(Saved entries)
--- --- ---

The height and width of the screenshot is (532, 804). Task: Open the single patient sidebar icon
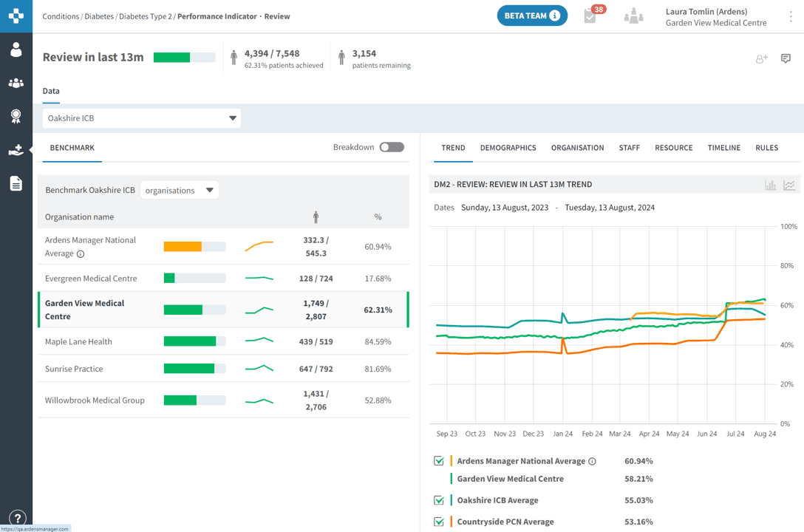click(x=16, y=50)
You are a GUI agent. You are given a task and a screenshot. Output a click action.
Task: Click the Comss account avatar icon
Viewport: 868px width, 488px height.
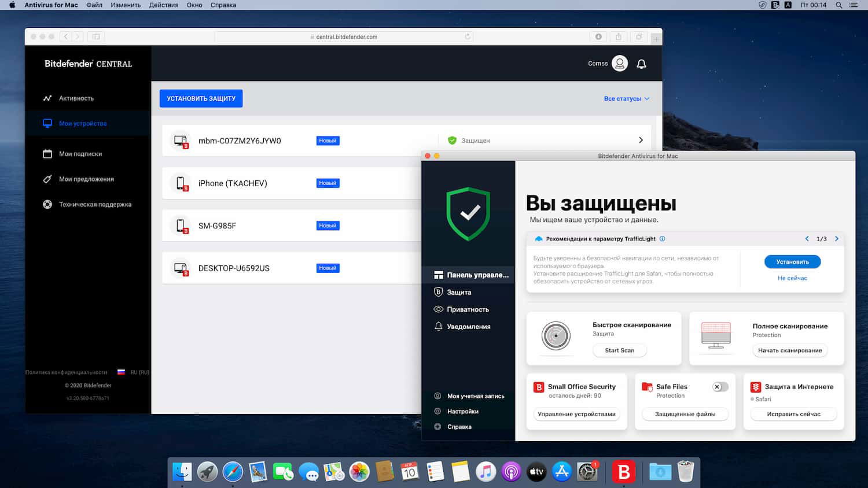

--- --- ---

▶ [What you are asked to do] Every record must be transcribed faithfully, with no picture carried over.

▶ [Expected answer]
The height and width of the screenshot is (532, 804). Task: Open the single patient sidebar icon
click(x=16, y=50)
You are a GUI agent. You are given a task and a screenshot. Output a click action.
Task: Click the Comss account avatar icon
Viewport: 868px width, 488px height.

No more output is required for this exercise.